Butyl oleate

Identifiers
- CAS Number: 142-77-8;
- 3D model (JSmol): Interactive image;
- ChEBI: CHEBI:82946;
- ChEMBL: ChEMBL3183174;
- ChemSpider: 4510551;
- ECHA InfoCard: 100.005.054
- EC Number: 205-559-6;
- PubChem CID: 5354342;
- UNII: 487I65419Q;
- CompTox Dashboard (EPA): DTXSID7027099 ;

Properties
- Chemical formula: C_{22}H_{42}O_{2}
- Molar mass: 338.576 g·mol^{−1}
- Hazards: GHS labelling:
- Pictograms: GHS07: Exclamation mark
- Signal word: Warning
- Hazard statements: H315, H319, H335
- Precautionary statements: P261, P264, P264+P265, P271, P280, P302+P352, P304+P340, P305+P351+P338, P319, P321, P332+P317, P337+P317, P362+P364, P403+P233, P405, P501

= Butyl oleate =

Butyl oleate is a fatty acid ester and an organic chemical found in liquid form. It has the formula C_{22}H_{42}O_{2} and the CAS Registry Number 142-77-8. It is REACH registered and produced or imported into the European Union with the EC number of 205-559-6.

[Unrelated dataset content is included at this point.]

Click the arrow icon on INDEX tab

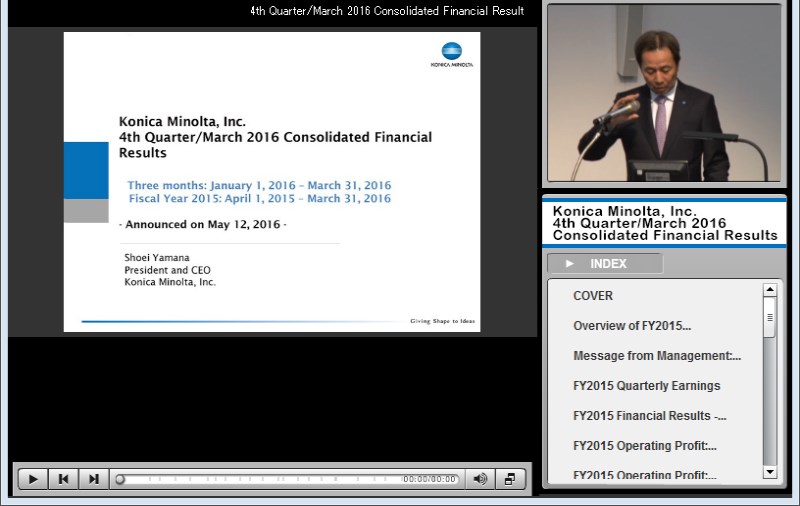(570, 264)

==Synthesis and reactions==
It is formed by the condensation of oleic acid and butanol often using an enzyme as catalyst or other biobased catalysts. Ionic liquids may also be used as the catalyst. It undergoes the Bouveault–Blanc reduction with oleyl alcohol and butanol as the products.

==Alternative names==
It is also known as Butyl cis-9-octadecenoate, Oleic acid butyl ester, butyl 9-octadecenoate and 1-butyl oleate. The IUPAC name is butyl (Z)-octadec-9-enoate.

==Uses==
It has approval for use as a food additive in Europe and also the US by the FDA. Various other uses include as a lubricant and lubricant additive, paints and coatings additive, and as a plasticizer especially for PVC. Similar to other fatty acid esters, it has found use in biodiesel and as a fuel additive.